Pour le cardinal Tobin : «Croire en Jésus-Christ n’est pas l'acceptation d'une doctrine ou d'un code moral», mais plutôt un engagement à «une personne qui vit et qui est la source de la vie, et pas seulement le dimanche matin !». Le Seigneur a fondé l'Église, par conséquent, elle n’est pas «un conteneur statique de la vérité», mais «un ensemble de relations dynamiques entre les personnes et entrelacées avec le Dieu trinitaire». Un endroit «où les croyants parlent et écoutent» et une «communauté de foi qui parle et entend le monde». Et tout cela pour le Corps du Christ pour mener à bien sa mission et assumer la responsabilité sociale : non pas simplement comme «une autre présence institutionnelle ou une ONG bienveillante» mais comme «un mouvement de sel, de lumière et de levain pour la transformation du monde».

 

Un lien entre la foi et la vie réelle du peuple, en termes de «bonté» et non la confrontation est le souhait du cardinal.

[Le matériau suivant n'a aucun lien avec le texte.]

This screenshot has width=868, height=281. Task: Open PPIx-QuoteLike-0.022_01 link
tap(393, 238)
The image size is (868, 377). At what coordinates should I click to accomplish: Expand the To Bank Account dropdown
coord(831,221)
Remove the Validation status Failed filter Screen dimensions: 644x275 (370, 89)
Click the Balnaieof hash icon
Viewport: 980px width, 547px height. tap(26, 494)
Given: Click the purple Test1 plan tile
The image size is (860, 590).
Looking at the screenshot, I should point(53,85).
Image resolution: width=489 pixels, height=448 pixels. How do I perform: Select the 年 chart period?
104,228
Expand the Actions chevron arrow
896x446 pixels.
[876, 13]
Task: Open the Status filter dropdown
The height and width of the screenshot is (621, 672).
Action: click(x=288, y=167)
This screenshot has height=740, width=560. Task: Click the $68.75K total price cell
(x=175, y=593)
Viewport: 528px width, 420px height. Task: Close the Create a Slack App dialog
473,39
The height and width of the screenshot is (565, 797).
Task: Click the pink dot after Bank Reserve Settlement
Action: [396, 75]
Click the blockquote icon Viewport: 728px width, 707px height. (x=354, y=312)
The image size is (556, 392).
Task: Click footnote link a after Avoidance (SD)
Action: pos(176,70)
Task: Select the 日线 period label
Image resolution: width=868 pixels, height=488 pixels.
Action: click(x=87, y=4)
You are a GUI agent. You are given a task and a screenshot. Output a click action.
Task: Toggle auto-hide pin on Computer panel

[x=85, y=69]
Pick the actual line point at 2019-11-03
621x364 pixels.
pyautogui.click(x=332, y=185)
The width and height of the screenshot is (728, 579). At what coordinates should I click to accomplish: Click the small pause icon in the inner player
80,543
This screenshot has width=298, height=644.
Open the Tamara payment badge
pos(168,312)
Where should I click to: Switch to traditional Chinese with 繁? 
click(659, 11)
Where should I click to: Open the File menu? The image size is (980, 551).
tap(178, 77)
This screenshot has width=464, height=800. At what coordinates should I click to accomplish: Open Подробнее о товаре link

Avec des messages de cette sorte, il n’est pas difficile de voir pourquoi le cardinal Tobin a gagné la réputation d’être l'un des «hommes de François» dans l'Église américaine.

 

Espérons que plus de cardinaux souhaitent que l’Église se mette dans la vie réelle des fidèles afin d’en finir avec la forteresse dogmatique qui n’a su que faire fuir beaucoup de ses membres au lieu de leur tendre la main.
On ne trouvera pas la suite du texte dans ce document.